Natural Language Processing steps
There are various steps involved in NLP. They are:
Tokenization - process that splits the input sequence in to words, phrases, sentences, etc. called tokens
Stemming - process of removing and replacing the suffixes to get to the root form of the word called stem
Lemmatization - this process uses the vocabulary or morphological analysis and returns the dictionary form of a word called lemma
POS tags - POS stands for "Parts of speech" which generally refers to the grammatical type of the word. It indicates how a word functions in meaning as well as grammatically within a sentence
Named entity recognition - process of detecting the named entities such as person names, company names,quantities or location etc.
Chunking - process of putting together different pieces or tokens of information and grouping them together into the bigger pieces called chunks
Python has come up with a library called NLTK which stands for "Natural Processing Toolkit " and this library is heavily used for natural language processing and text analysis.
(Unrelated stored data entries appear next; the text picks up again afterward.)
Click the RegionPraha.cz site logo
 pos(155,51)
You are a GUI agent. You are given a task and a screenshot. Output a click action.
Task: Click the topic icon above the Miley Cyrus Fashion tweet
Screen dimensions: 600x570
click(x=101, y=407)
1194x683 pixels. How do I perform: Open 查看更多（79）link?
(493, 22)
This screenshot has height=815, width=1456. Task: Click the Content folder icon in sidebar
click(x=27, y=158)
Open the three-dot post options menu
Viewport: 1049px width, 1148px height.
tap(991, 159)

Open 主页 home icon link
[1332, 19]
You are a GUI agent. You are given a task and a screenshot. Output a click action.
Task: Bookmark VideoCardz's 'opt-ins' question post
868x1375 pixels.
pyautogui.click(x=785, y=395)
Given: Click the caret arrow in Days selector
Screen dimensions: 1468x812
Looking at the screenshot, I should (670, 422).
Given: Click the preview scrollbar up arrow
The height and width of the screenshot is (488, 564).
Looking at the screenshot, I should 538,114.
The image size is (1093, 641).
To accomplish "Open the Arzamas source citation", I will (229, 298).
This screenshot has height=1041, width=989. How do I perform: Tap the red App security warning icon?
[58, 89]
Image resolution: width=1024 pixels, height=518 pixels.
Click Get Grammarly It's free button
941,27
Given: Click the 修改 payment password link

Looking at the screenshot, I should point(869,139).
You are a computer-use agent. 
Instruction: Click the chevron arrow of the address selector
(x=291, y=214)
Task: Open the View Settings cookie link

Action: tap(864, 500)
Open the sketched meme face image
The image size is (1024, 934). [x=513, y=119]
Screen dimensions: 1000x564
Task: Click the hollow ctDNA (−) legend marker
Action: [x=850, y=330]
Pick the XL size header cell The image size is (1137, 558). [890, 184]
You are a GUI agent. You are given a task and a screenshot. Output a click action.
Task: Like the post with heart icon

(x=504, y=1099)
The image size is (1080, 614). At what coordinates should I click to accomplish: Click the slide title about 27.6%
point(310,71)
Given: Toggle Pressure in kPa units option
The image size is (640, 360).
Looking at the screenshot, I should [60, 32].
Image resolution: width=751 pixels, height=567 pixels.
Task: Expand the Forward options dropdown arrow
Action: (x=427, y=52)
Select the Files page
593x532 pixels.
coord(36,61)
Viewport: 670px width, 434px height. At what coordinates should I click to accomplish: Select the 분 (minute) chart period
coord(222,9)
To conclude, I just wanted to try writing a very simple program to auto correct a text using built-in functions for NLP in Python.
Here, I am using TextBlob module and passing the the text that needs to be corrected to the TextBlob inbuilt function and the output is stored in a variable which is then corrected using correct() function as shown below:
from textblob import TextBlob text = TextBlob("this is a vry beutful plac") print(text.correct())
The output of the correct() function on the original text:
Output: this is a very beautiful place
This is a very simple code snippet, which autocorrects the text.
Hope this blog has all the basic information on NLP that will be helpful for all who wants to start learning NLP.